Tödliche Schüsse am Berliner Zoo: 30-Jähriger stirbt auf dem Hardenbergplatz

Mitten in Berlin-Charlottenburg wird ein Mann erschossen – direkt am Bahnhof Zoo, im Herzen der Hauptstadt. Die Hintergründe wirken diffus, aber die Tat ist erschütternd.

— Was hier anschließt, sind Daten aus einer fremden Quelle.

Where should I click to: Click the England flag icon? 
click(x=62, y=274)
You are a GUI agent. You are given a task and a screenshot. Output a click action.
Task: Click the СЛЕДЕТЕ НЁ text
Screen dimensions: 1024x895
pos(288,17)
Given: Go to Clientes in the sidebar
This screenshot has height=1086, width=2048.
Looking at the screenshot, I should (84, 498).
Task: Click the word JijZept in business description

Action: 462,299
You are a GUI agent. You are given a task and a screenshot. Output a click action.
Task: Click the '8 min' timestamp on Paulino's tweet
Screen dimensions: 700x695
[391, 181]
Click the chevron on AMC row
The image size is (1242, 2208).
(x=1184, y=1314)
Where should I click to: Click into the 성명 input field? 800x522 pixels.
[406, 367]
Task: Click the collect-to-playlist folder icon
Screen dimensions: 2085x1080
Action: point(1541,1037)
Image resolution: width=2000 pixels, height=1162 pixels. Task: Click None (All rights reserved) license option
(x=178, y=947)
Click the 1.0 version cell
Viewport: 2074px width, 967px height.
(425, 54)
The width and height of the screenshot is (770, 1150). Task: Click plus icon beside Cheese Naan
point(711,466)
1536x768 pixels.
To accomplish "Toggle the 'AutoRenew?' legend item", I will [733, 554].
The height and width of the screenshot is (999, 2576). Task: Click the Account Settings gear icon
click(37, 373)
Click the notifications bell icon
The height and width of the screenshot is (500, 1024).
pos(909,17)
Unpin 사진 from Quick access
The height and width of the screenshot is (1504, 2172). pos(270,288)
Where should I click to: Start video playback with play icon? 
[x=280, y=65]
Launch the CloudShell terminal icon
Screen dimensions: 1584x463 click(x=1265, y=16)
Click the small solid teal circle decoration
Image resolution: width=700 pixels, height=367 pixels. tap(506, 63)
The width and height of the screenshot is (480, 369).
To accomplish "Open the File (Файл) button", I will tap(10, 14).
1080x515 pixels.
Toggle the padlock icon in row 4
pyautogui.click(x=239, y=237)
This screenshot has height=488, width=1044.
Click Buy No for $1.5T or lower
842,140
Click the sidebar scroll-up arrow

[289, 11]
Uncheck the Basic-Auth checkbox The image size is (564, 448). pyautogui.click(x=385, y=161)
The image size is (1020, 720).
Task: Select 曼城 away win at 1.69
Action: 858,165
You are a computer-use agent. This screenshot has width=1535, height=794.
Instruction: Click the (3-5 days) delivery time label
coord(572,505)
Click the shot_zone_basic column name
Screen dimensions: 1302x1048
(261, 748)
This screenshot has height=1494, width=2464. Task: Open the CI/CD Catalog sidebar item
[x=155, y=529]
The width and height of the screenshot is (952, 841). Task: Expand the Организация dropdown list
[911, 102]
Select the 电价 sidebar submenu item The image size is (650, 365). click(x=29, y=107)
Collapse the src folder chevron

heute 09:19 Uhr | 3 mal gelesen

Sonntagabend, kurz vor Mitternacht: In Berlin, auf dem immer belebten Hardenbergplatz, hallen plötzlich Schüsse. Direkt beim berüchtigten Bahnhof Zoo bricht ein 30-jähriger Mann auf der Straße zusammen. Passanten bleiben stehen, zücken Handys, doch alle Versuche der Rettungskräfte, den schwer verletzten Mann wiederzubeleben, scheitern. Er stirbt noch dort, auf dem Pflaster, das Geschichten und Tragödien kennt. Die Polizei spricht von einer Auseinandersetzung im Vorfeld des Vorfalls – wie es dazu kam, bleibt im Dunkeln. Wer feuerte die Waffe? Worum ging es überhaupt? Vieles ist offen. Klar scheint nur: Die Täter sind auf und davon, irgendwo in der Stadt, während eine Mordkommission auf Hochtouren ermittelt. Wie viele Schüsse gefallen sind, das mag niemand so recht sagen – die Lage ist chaotisch. Und dieses Chaos ist in Berlin beileibe kein Einzelfall. Erst am Freitag: Ein junger Mann wird in Kreuzberg angeschossen, die Ärzte kämpfen um sein Leben. Schusswaffengewalt nimmt zu in der Hauptstadt – irgendwie ist die Stimmung rauer geworden. Das LKA hat darauf mit der Sondereinheit 'Ferrum' reagiert. Wie erfolgreich diese Spezialtruppe ist, wird sich zeigen. Aber wenn ich ehrlich bin: Es fühlt sich an, als ob die Stadt einen Kipppunkt erlebt. Manchmal frage ich mich, ob wir im öffentlichen Raum alle etwas abgestumpft sind – bis die Gewalt dann plötzlich wieder direkt vor unseren Augen aufflackert.

In der Nacht zu Montag wurde ein 30-Jähriger am Bahnhof Zoo auf der Straße erschossen. Laut Polizei ging eine Auseinandersetzung zwischen mehreren Personen voraus, doch Täter und genaue Umstände sind ungeklärt; eine Mordkommission ermittelt. Die Tat reiht sich ein in eine wachsende Serie von Schusswaffenverbrechen in Berlin, die kürzlich zur Gründung der Sondereinheit 'Ferrum' beim LKA führten. Nach aktuellen Medienberichten betrachten Sicherheitsbehörden das Problem mit Sorge: In den letzten Monaten nahm die Zahl der Schusswaffeneinsätze deutlich zu, häufig geht es, so taz.de und Spiegel.de, um Konflikte aus dem Drogenmilieu oder unter organisierten Gruppen. Laut taz wirkt sich die Zunahme bewaffneter Übergriffe auf die Sicherheit im öffentlichen Raum und das Sicherheitsgefühl der Berliner spürbar aus, was in politischen Debatten um verschärfte Waffengesetze resultiert. Gleichzeitig betonen Experten wie auf zeit.de, dass repressive Polizeimaßnahmen allein kaum die komplexen Ursachen urbaner Gewalt beheben und fordern soziale Präventionsprogramme.